Interrogé sur son bilan à la tête du Conseil des ministres de l’organisation, il a cité comme résultats positifs, les ouvrages de Gouina, un projet majeur qui sera livré un peu avant la fin de son mandat et dont le chantier avance « correctement, malgré l’hostilité du site qui se trouve sur des roches et le contexte de coronavirus ». Il a précisé qu’un autre acquis de son mandat concerne le projet de navigation, un des piliers à l’origine de la création de l’OMVS.
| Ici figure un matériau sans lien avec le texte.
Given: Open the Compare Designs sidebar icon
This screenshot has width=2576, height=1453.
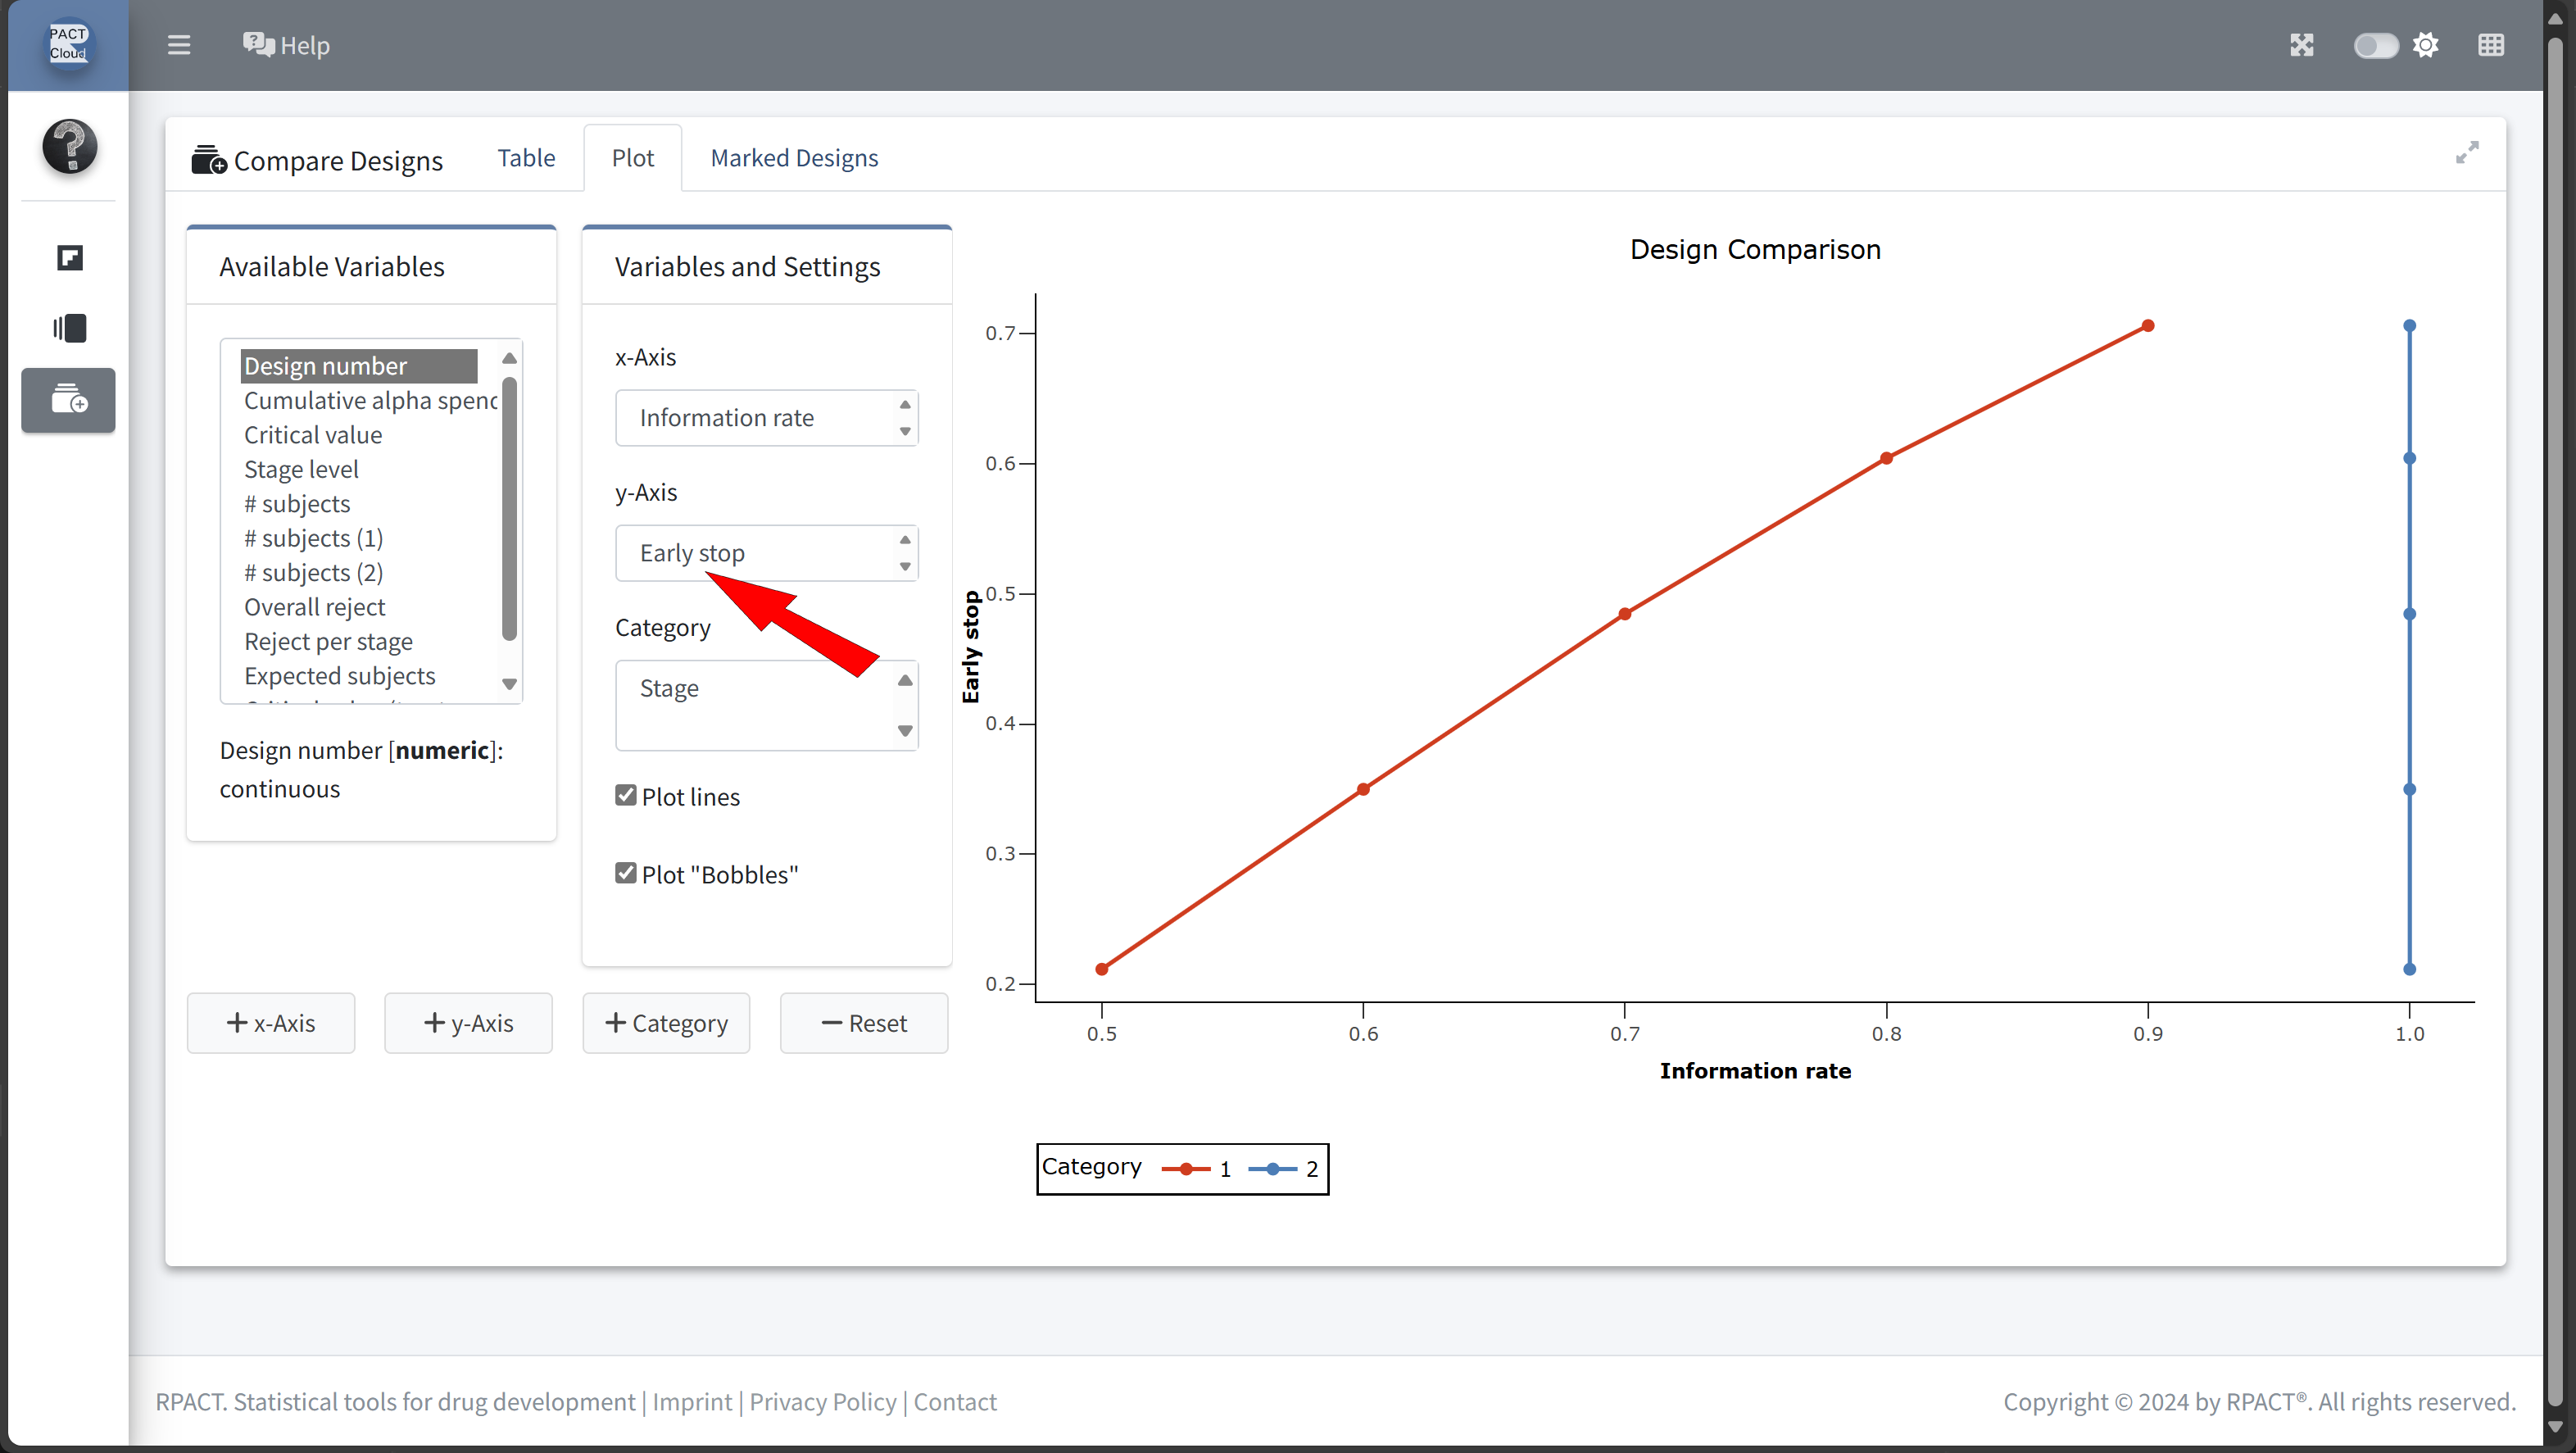Looking at the screenshot, I should pos(69,400).
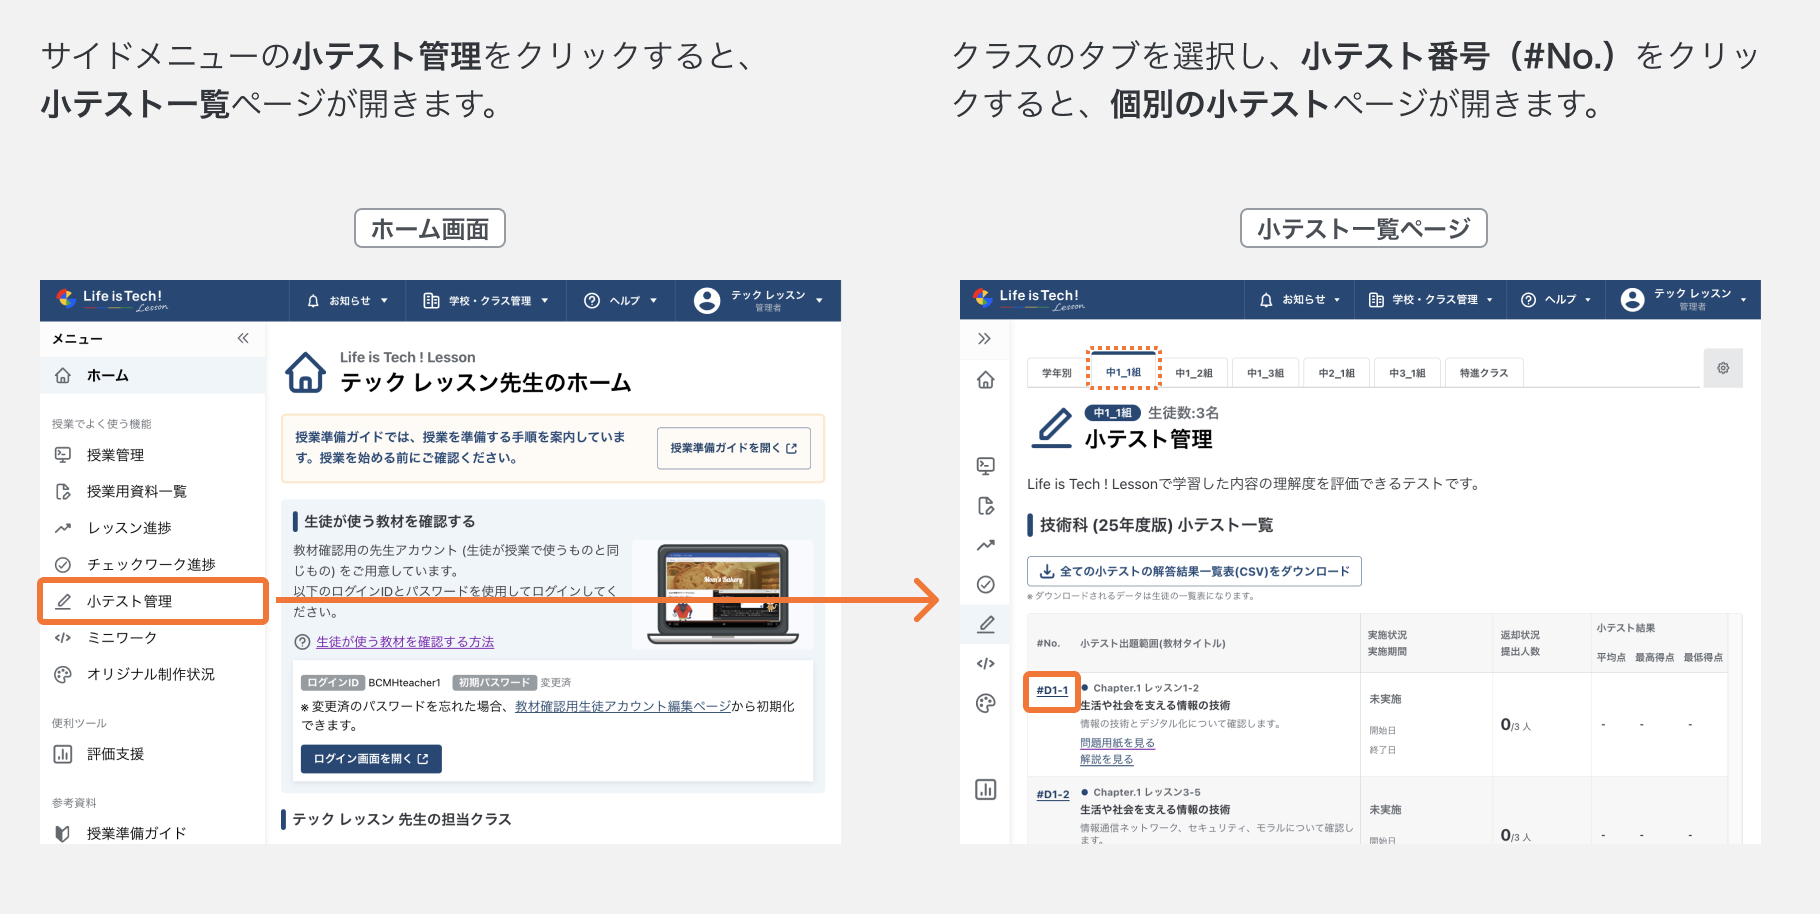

« (…) On avait des barrages avec l’hydroélectricité, des terres irriguées, mais il manquait la navigation. Pendant ce mandat, il a été signé le contrat commercial pour le volet navigation. On est dans la phase de recherche de financements, un pas très important », s’est-il félicité, citant comme autre motif de satisfaction, la réforme institutionnelle du Haut-Commissariat en cours et qui, selon lui, a été actée par la Conférence des chefs d’Etat et de gouvernement.

Le ministre Sénégalais de l’Eau et de l’Assainissement a aussi relevé que « cette réforme va permettre au Haut-Commissariat de jouer un peu un rôle d’autorité de tutelle des sociétés un peu trop autonomes. Cette réforme va aussi faire que le pays siège, le Sénégal, va avoir maintenant le poste de secrétaire général du Haut-Commissariat, mais de façon permanente ».

Au titre de son bilan, Serigne Mbaye Thiam également évoque le projet d’aménagement hydroélectrique de Koukoutamba en Guinée, sur le Bafing, principal affluent du fleuve Sénégal, a indiqué le responsable Sénégalais qui espère qu’avant la fin de son mandat, tous les Etats membres auront envoyé leur requête de financement.

A travers ce travail, « même si ça s’est achevé pour certains projets pendant mon mandat, je dois rendre hommage à mes prédécesseurs à la tête du Conseil des ministres qui ont travaillé et posé des jalons avec l’appui de la conférence des chefs d’Etat et de gouvernement », a-t-il conclu.